Boom! Clear as day. By introducing slack, our production line's predictable behaviour is restored. Both WIP and CT stay well below 20, hovering at about 10 or below. This is entirely predictable of course - now that each step in the line goes slack if it has at least 2 jobs already queued up for the next step in the line, there can't be any more than 9 jobs in progress. Consequently, any job entering the line will never have more than 9 other jobs ahead of it in the queue to get processed, so the cycle time is also well contained.
So there you have it - if your workflow has enough complexity to exhibit variability in processing time at each step, you can keep your backlog low simply by introducing a little slack into the system.
But that's not the whole story is it? Sure, our queues are shorter, but let's be honest - we didn't actually improve the output rate. That's stubbornly stuck at the average step time. Introducing slack isn't going to get more than an average of one job out of the line a second. So is there much point? Well of course, as DeMarco explains, the point is to:
reintroduce enough slack to allow the organization to breathe, reinvent itself, and make necessary change.

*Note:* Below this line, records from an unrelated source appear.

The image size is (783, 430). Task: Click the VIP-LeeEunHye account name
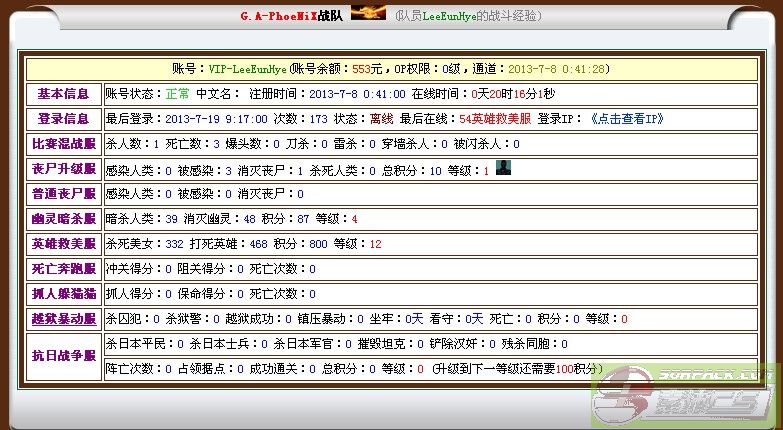coord(245,69)
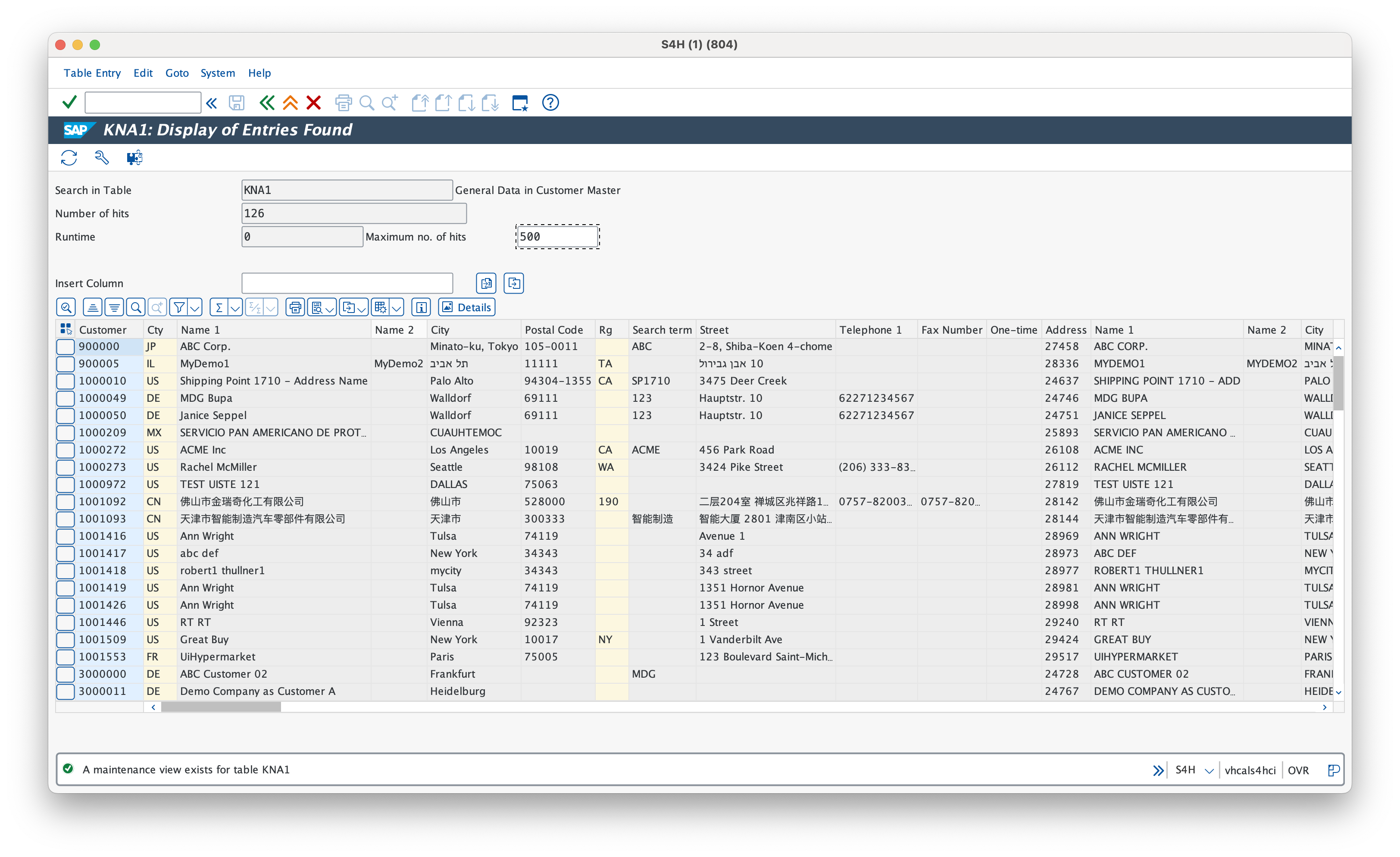The height and width of the screenshot is (857, 1400).
Task: Open table settings with the wrench icon
Action: [102, 157]
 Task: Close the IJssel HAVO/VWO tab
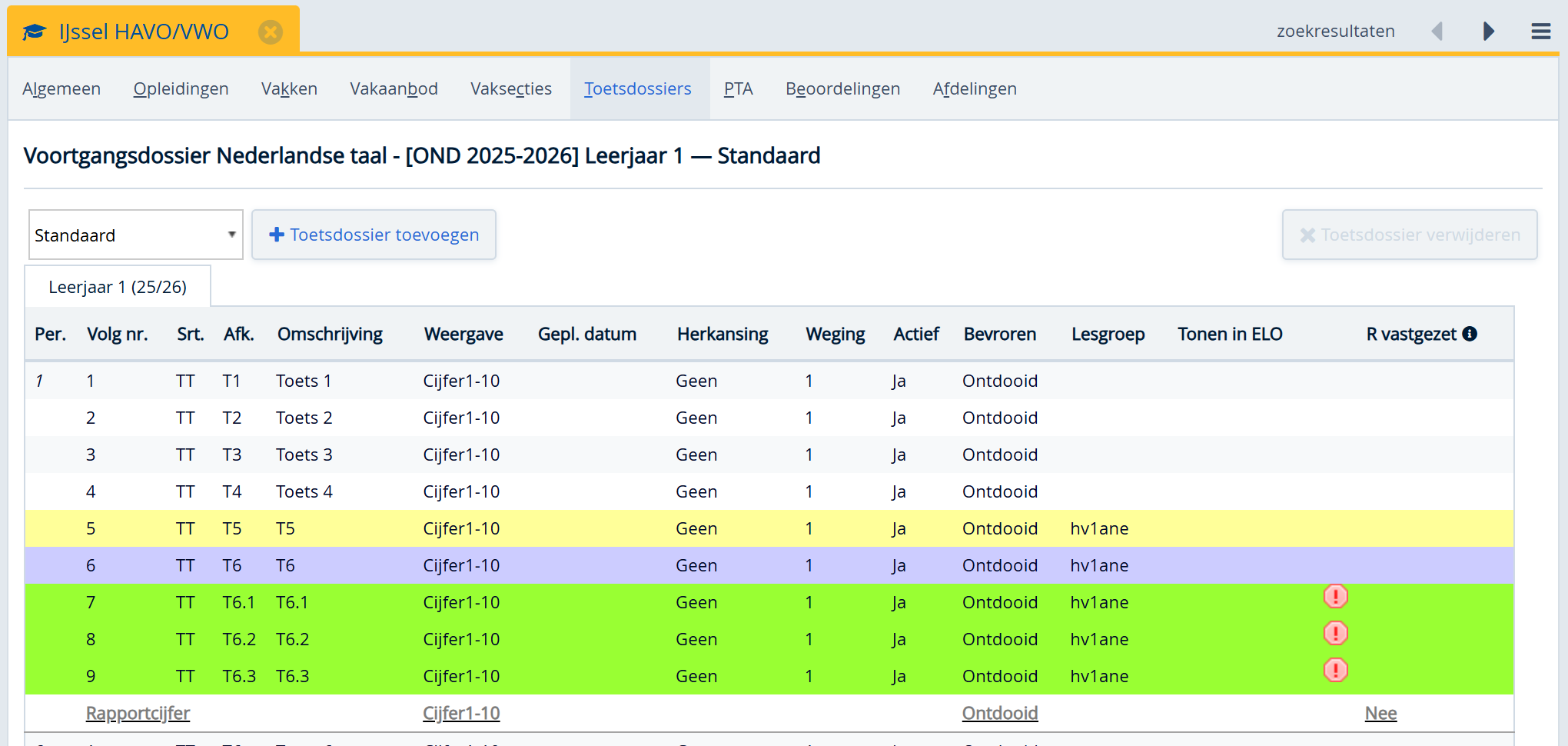click(270, 32)
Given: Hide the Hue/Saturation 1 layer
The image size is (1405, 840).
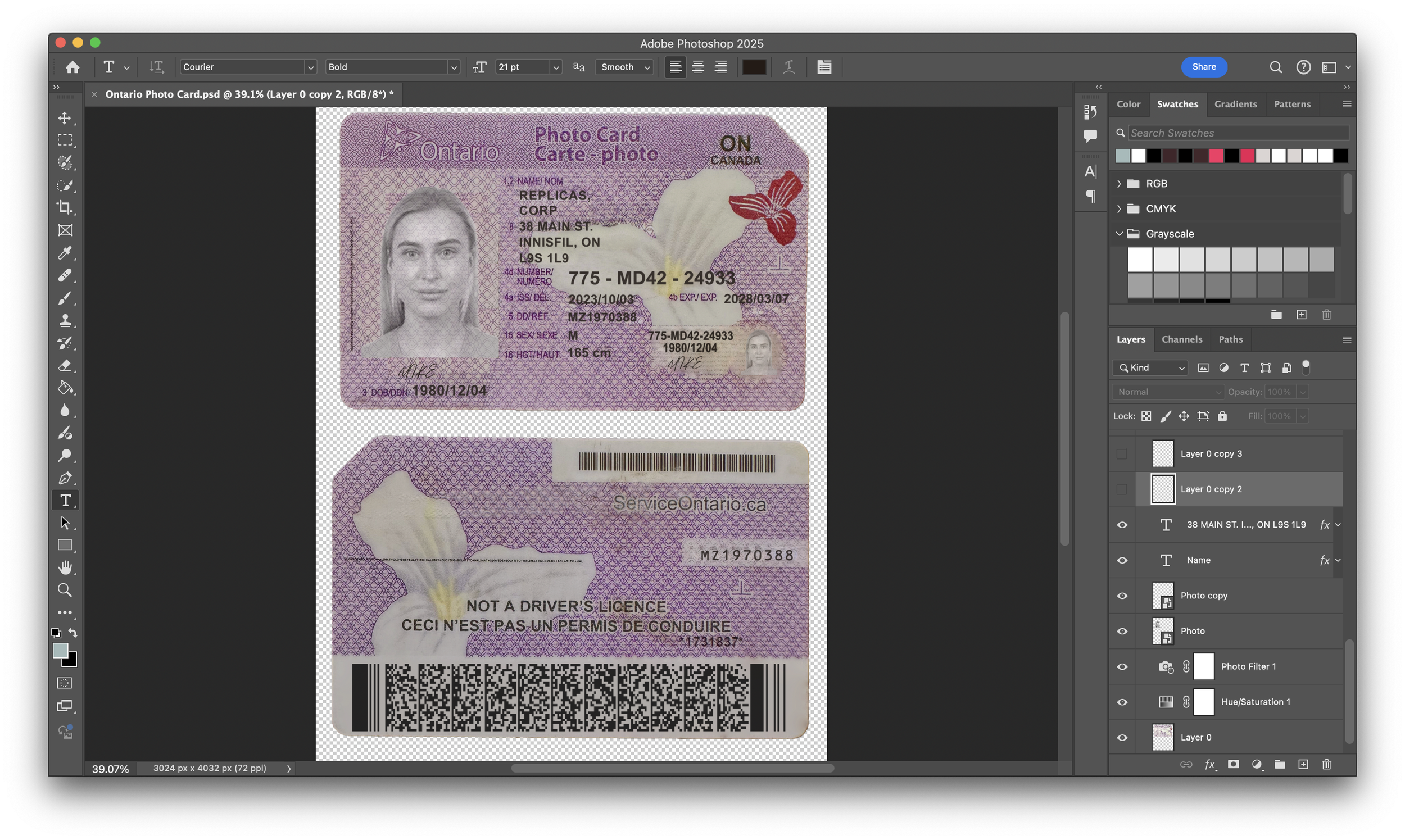Looking at the screenshot, I should pyautogui.click(x=1122, y=702).
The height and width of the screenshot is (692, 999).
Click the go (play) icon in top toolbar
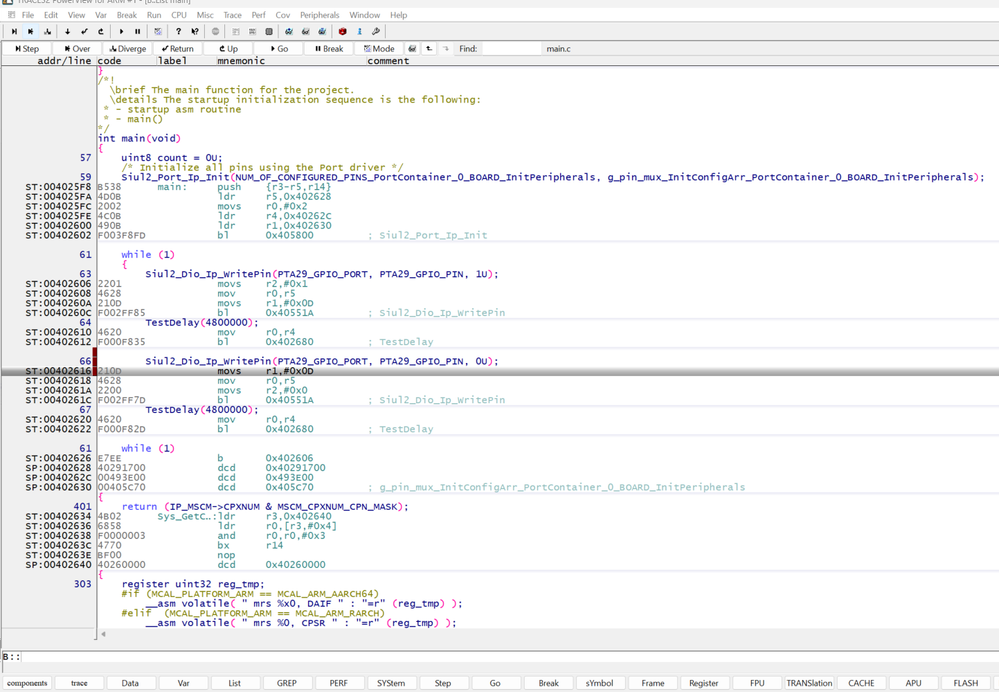click(x=121, y=32)
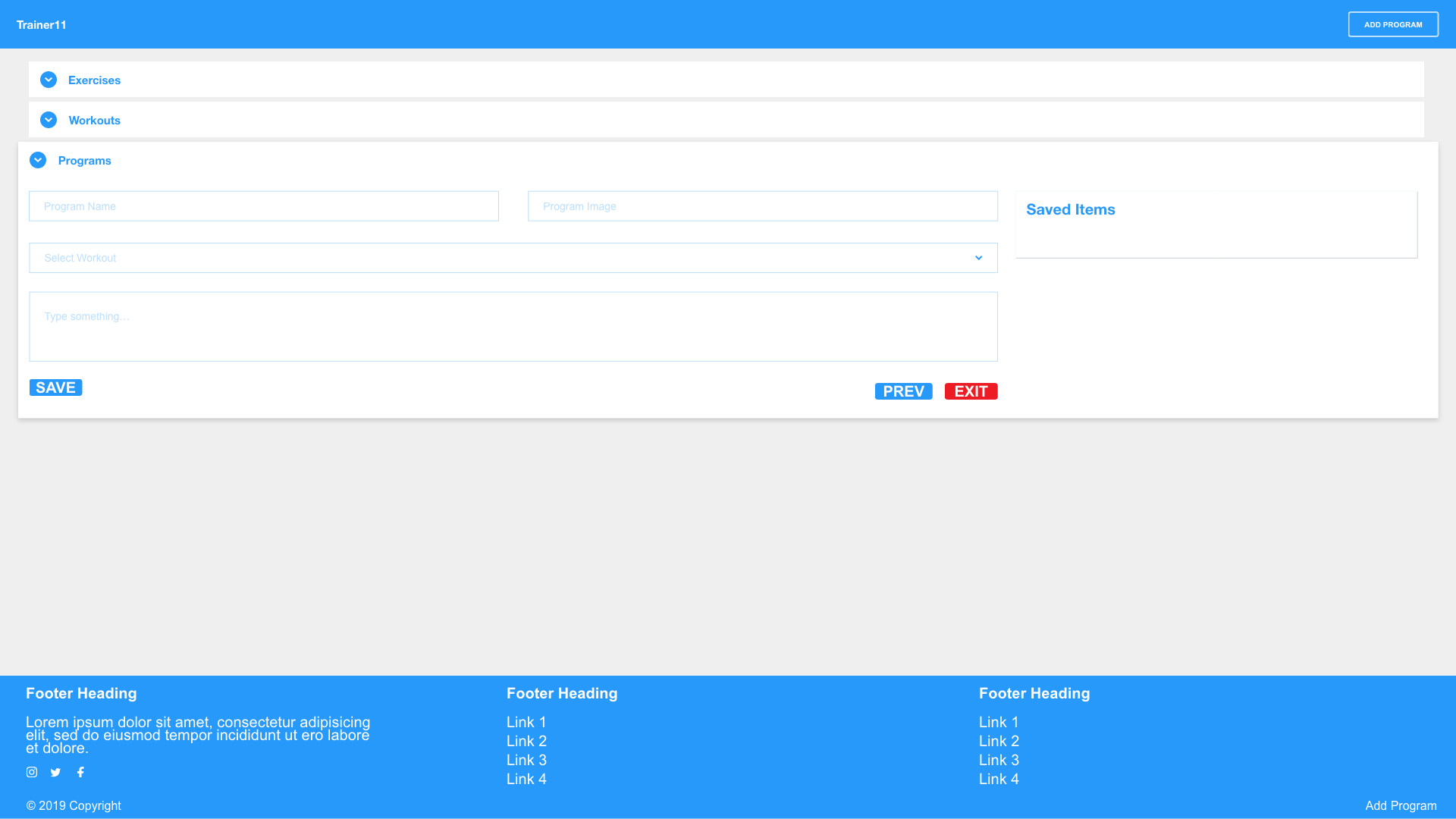This screenshot has width=1456, height=819.
Task: Focus the Program Name field
Action: [263, 206]
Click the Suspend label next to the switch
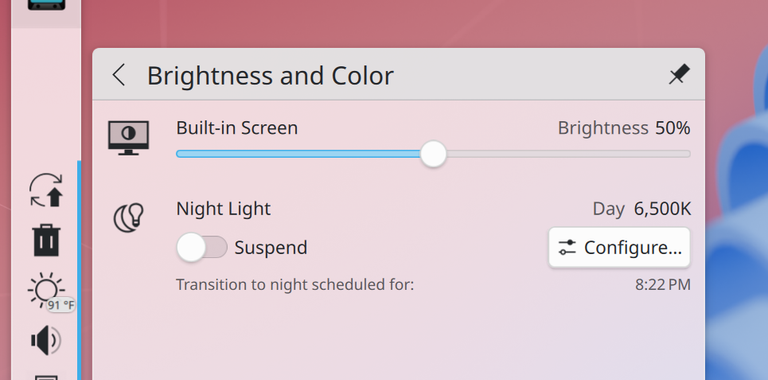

Which demands the question: how much slack have we introduced? Let's check!
First, we add a variable to monitor slack. Then we run the whole production line again, this time plotting total accumulated slack (in green) alongside WIP and CT.
Note the y-axis has been zoomed in from a maximum of 120 to a maximum of 20 for clarity. Also note that accumulated slack has been divided by 60, so is in units of minutes while cycle time (in orange) and x-axis (run time) is in seconds.
And there you have it. The sum of the time spent slacking by the first three steps in the production line rises fairly linearly to 15-18 minutes over the course of 16.7 minutes. That's an average of 5 to 6 minutes per step. In other words, each step can spend one-third of the time slacking, and not affect the production rate! Indeed, the time spent slacking actually improves the cycle time and work-in-progress metrics.
But it gets better - each step has one third of the time "to breathe, reinvent itself, and make necessary change". That time might be spend sharpening tools, improving skills, recuperating or even thinking about how the bigger picture could be reframed.